Last evening the whirling panoply of 19th-centuryism artefacts was echoed by the dozens of six-year olds frolicking at half-height, wooly heads passing under the adults’ patting palms, shrieks in the corners and on the cantilevered connecting passages above.
It was a festive time.
One of the guests, Tom Chalmers, an architect and farmer, told me he once studied under the MIT dons who designed the Barn in the 70’s as a temple to anti-monumentalism where every passage and staircase, to me like some M.C. Escher painting, embraces you to the place. There are no rooms, just morphing space, somewhat delineated by furniture or a mirror on a wall. Carol Burnes, the matron of the hall, has enriched the place with decades of her delicate collections of antiques and art.
Something about the space and sense of place, uniqueness essentially, echoes in the work of Land’s Sake that drew us together. The crowd was mostly our dedicated board, and our dedicated staff, and a few special friends of the farm. We all participate in Land’s Sake because we are enthusiastic about engaging with a place.
We work and love and revel in the bounty of the land – not just the empty canvas of a big barn type of landscape, but the designed, adorned and utilized landscape of the suburban ecology. We delight in the texture of the land around not just because it is beautiful – of course it is. Not just because it has the beating germ of nature and all the golden ratios unfolding.

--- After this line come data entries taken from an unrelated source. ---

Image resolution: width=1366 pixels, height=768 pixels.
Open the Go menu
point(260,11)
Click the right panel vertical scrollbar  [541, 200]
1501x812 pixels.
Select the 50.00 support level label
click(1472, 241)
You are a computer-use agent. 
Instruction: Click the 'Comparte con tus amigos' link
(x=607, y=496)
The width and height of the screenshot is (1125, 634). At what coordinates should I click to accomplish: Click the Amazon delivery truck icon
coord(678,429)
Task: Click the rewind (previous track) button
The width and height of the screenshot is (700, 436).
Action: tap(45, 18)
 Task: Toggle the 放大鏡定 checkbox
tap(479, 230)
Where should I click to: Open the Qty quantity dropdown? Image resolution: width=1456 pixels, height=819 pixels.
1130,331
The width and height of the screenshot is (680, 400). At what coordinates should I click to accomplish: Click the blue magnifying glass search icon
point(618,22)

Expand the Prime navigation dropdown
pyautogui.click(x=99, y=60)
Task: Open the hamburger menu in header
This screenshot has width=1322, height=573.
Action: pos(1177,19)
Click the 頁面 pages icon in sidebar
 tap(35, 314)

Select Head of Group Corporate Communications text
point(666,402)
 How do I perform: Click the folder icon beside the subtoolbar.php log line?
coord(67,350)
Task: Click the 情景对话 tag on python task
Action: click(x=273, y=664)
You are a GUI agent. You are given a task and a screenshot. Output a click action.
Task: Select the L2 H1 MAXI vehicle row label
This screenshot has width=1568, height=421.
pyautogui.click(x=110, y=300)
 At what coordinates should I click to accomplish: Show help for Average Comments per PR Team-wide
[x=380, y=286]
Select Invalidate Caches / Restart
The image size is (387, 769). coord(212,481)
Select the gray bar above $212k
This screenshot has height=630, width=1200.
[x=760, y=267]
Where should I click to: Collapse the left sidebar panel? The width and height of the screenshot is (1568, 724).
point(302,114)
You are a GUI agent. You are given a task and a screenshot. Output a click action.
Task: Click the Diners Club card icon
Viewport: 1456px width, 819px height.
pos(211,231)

Not just because it causes us to smile inexplicably.
We delight in the landscape because of its benefits, its accumulated stories, and the sharing of that which creates a community of known members. Our work, our shared stewardship of the Land’s Sake Farm and our associated parcels, is that most ancient source of kindreding.
It was wonderful last night to see so many of the long-time and deep-hearted supporters of Land’s Sake come together for a lingering meal and many good handshakes and cheek-kisses. It was wonderful to be such a part of an authentic community.